- Opening Delimiter -

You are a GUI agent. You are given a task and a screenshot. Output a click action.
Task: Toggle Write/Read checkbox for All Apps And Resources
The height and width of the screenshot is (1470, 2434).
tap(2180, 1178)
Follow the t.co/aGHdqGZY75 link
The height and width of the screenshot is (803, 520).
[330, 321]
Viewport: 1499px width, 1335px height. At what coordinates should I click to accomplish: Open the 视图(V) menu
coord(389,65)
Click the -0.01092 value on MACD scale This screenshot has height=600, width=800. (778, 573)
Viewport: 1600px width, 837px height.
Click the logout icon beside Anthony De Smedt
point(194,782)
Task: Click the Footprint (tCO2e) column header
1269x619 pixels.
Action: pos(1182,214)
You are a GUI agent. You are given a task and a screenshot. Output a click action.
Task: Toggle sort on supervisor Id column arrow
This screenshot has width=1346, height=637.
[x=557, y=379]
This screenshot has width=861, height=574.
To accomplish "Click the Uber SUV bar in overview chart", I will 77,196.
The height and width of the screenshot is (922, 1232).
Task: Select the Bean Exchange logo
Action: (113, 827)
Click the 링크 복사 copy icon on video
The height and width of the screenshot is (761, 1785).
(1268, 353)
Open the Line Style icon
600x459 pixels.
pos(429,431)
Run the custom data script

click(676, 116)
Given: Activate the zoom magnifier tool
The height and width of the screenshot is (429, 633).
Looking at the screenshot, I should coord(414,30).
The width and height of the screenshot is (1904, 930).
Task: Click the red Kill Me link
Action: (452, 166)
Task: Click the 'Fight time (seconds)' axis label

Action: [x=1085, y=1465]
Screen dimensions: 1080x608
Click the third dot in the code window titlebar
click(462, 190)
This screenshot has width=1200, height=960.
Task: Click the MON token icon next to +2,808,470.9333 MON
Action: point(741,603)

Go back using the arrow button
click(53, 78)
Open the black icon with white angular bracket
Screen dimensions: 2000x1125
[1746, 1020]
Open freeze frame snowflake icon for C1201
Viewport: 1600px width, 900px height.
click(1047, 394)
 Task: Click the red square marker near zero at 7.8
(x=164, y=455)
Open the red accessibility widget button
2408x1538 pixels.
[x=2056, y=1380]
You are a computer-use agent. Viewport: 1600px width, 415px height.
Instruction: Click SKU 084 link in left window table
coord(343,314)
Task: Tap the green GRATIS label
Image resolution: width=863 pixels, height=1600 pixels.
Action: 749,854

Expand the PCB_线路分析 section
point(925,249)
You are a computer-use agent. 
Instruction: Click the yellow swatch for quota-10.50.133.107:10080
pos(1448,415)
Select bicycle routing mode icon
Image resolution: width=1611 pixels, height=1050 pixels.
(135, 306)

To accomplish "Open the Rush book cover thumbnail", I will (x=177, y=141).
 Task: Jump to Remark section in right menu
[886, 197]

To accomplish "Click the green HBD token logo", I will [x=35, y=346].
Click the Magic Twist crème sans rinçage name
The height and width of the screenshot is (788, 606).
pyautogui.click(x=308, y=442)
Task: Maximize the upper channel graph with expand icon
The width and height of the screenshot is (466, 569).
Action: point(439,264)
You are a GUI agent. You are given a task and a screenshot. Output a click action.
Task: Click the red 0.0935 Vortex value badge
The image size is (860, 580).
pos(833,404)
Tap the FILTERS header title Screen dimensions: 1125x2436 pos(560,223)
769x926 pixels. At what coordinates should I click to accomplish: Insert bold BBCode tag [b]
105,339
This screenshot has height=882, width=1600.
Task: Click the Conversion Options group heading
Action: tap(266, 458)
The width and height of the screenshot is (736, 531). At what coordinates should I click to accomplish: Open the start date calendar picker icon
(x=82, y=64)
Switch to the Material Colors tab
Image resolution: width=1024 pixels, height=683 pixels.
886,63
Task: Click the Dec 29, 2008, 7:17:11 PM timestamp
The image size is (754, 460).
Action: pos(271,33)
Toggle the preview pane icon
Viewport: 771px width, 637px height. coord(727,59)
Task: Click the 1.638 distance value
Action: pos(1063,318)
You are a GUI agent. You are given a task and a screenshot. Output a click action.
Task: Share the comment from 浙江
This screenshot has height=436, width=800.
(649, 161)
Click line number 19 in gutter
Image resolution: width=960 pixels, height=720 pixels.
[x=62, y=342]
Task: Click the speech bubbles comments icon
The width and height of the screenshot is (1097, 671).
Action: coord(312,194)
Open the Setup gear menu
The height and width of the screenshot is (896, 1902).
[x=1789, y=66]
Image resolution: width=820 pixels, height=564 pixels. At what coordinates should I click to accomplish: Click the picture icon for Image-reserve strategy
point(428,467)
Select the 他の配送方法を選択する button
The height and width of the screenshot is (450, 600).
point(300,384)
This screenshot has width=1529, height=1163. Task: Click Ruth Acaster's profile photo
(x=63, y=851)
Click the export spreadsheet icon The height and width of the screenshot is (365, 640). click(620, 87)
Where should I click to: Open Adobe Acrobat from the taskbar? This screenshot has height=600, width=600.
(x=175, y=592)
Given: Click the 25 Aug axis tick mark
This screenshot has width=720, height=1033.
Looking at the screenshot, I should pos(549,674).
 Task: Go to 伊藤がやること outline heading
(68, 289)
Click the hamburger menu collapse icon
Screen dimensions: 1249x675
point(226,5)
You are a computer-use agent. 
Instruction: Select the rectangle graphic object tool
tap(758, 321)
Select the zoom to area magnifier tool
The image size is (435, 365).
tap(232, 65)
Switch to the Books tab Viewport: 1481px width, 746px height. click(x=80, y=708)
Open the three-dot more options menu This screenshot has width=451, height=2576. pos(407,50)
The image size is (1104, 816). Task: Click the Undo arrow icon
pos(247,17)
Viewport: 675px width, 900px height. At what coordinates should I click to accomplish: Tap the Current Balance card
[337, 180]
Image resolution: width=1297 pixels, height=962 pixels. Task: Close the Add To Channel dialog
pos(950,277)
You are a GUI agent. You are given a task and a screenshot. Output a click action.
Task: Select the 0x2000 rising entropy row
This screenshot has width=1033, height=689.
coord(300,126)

- Closing Delimiter -

*Task requirements*. Whenever a line above includes "with", copy it in full.

*Task result*.
Open the black icon with white angular bracket
Task: Maximize the upper channel graph with expand icon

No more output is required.